The economic difficulties for which the lady blamed the American “witch” called Bills are in many African contexts attributed to the machinations of actual witches believed to have the power to influence lives through negative spiritual activities. African video films that tell of how witches invade peoples’ homes and lives and bring them to ruin are very highly patronized among African immigrants. Their story lines help to reconnect with worldviews that have always been part of their lives and that reinforce witchcraft beliefs and accusations.
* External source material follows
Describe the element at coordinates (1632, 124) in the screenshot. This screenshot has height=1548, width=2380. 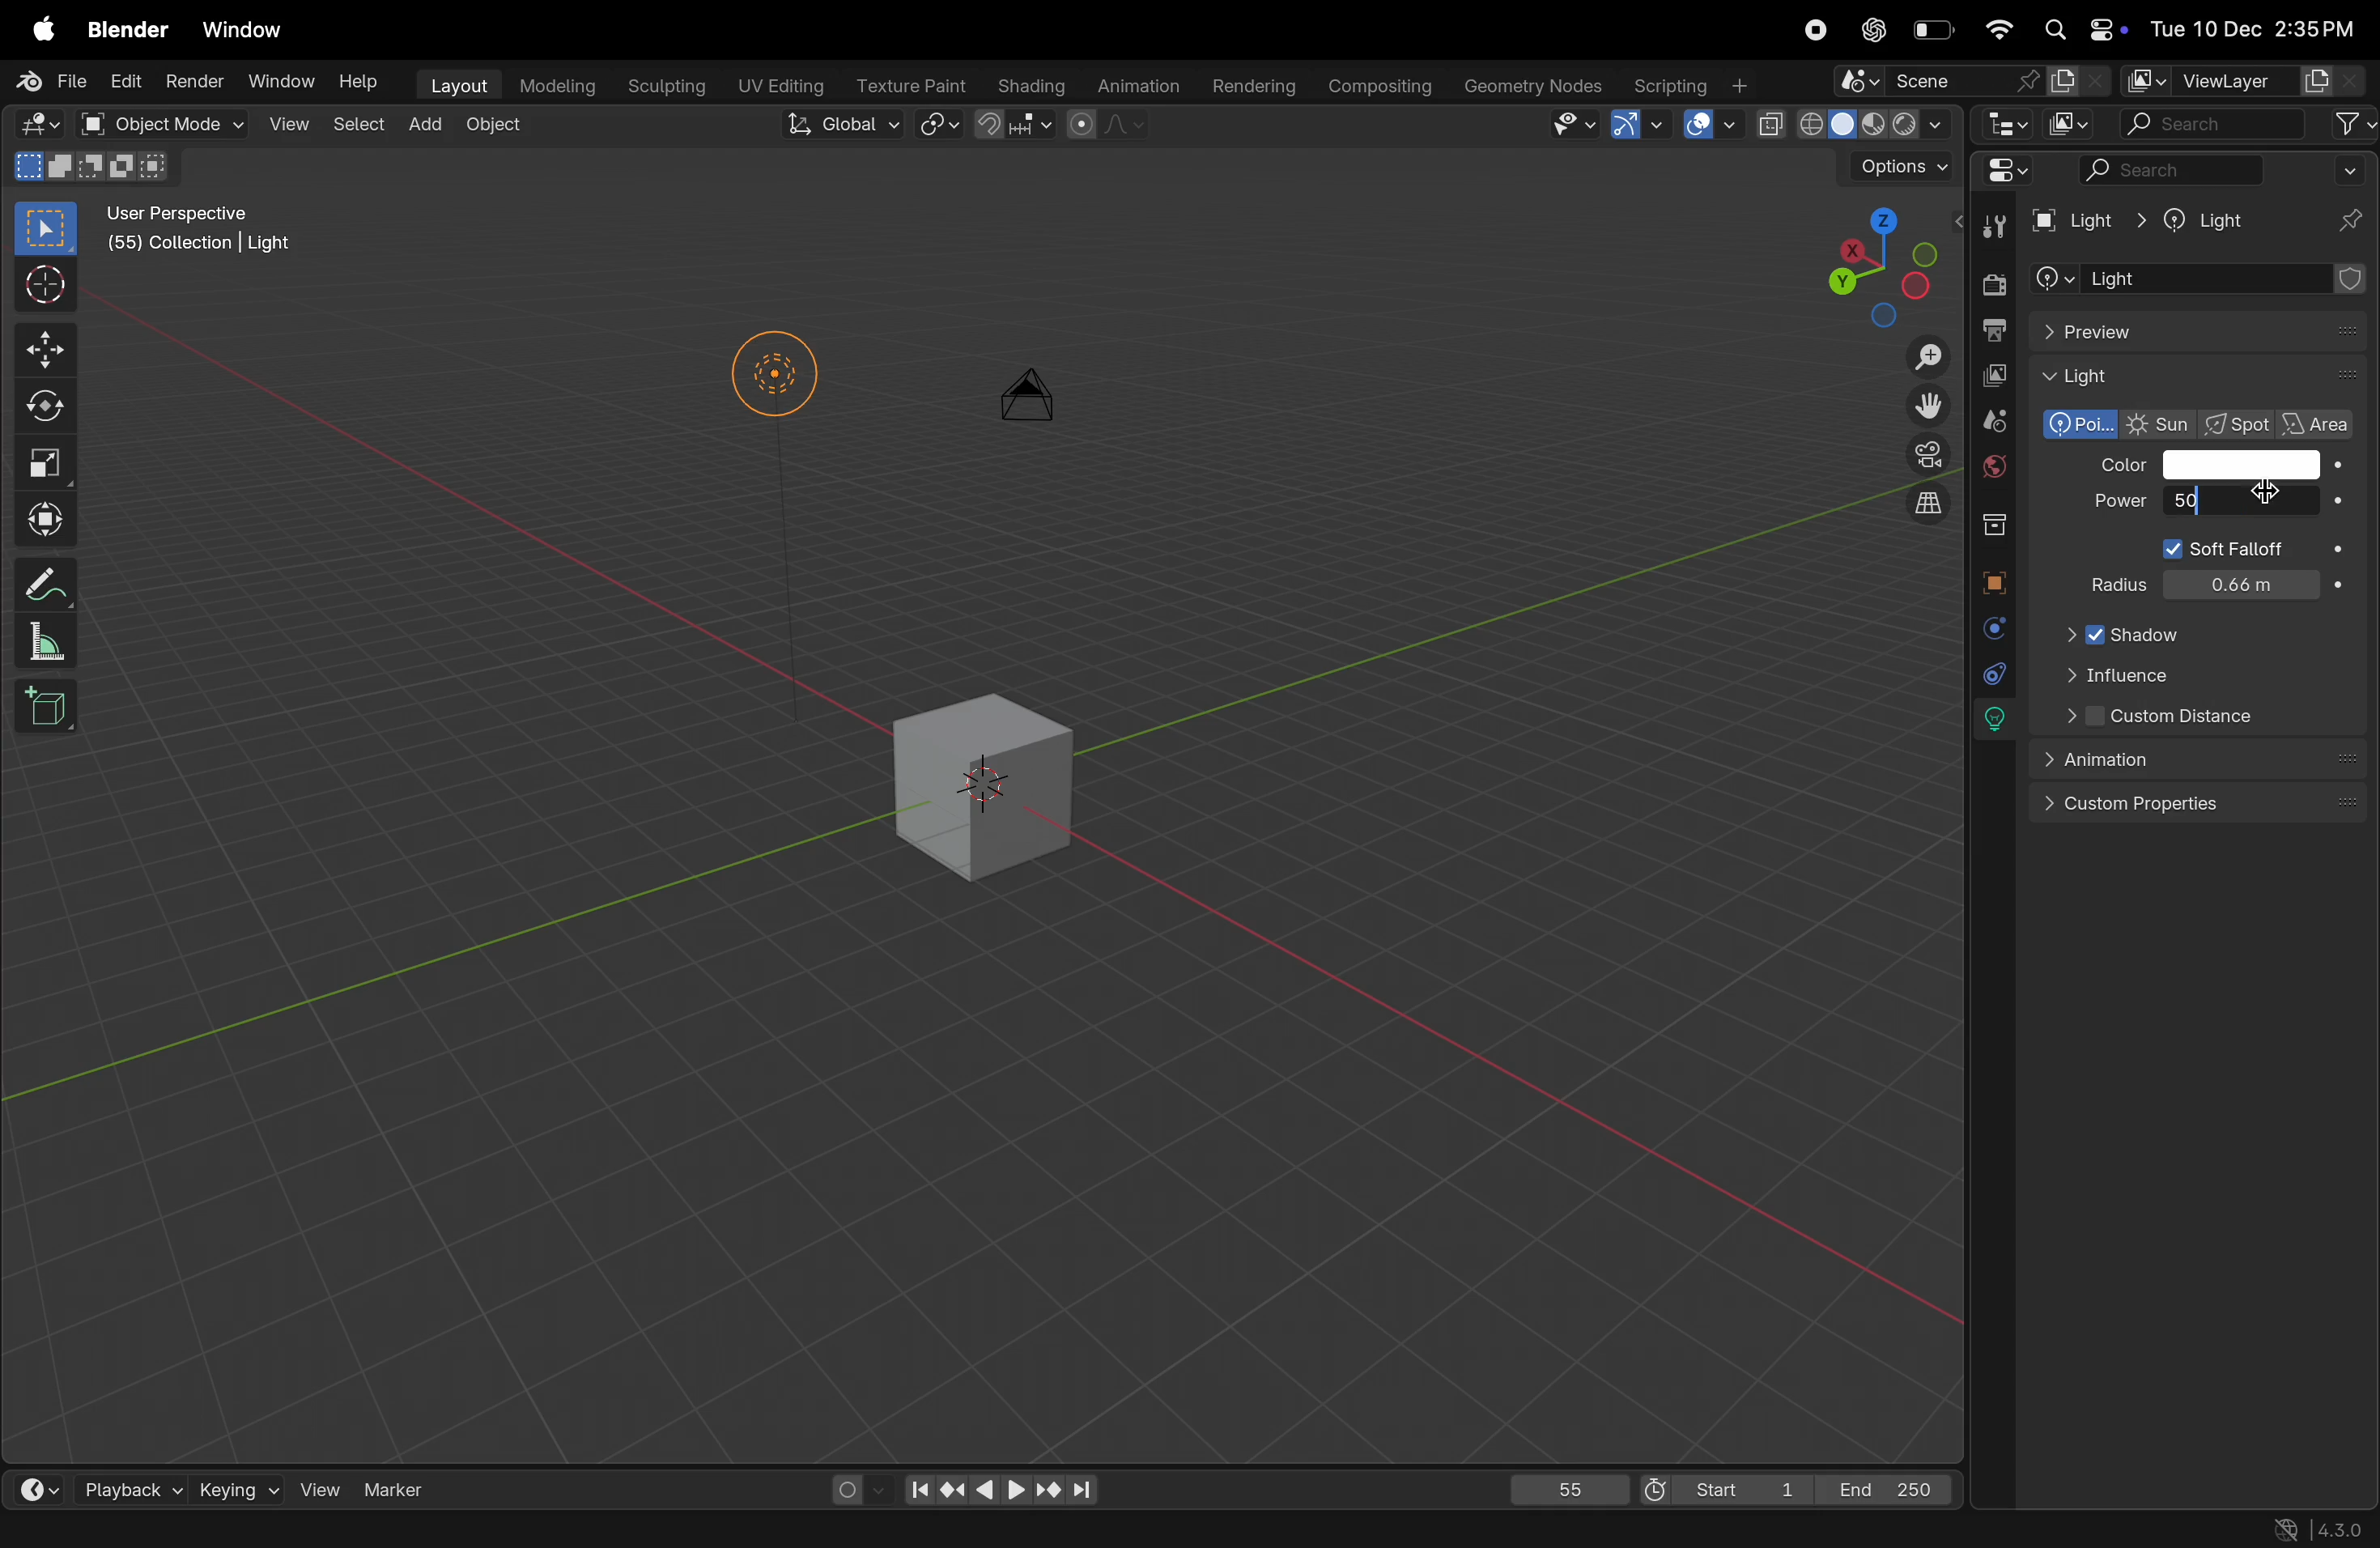
I see `Show gimzo` at that location.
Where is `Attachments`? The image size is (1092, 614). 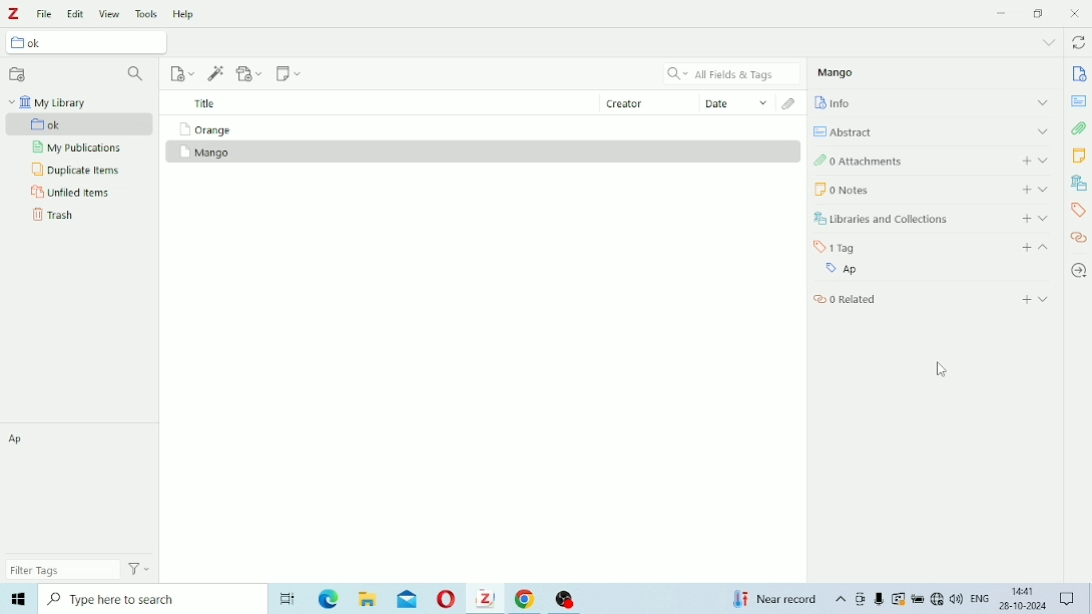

Thus it is not uncommon for “envious” parents, grand parents, and other relations in Africa to be accused of being behind the difficulties of their relations who live abroad.
African prosperity hermeneutics at various levels feed into these beliefs when visiting preachers from Africa, conscious of the difficulties associated with Bills and other hazards of the Diaspora craft messages and prayers that reinforce beliefs in the prevalence of supernatural evil in their affairs. It is also not uncommon for Africans completely attuned to Western modes of thought and lifestyles to complain with consternation about the enormous amounts of resources that others who have not been so “westernized” spend on the services of pastors and prophets in order to solicit prayers to protect them from evil. As one such immigrant told me, if there was no witchcraft in the world, Jesus would have added the line “deliver us from evil” to the prayer he thought his disciples!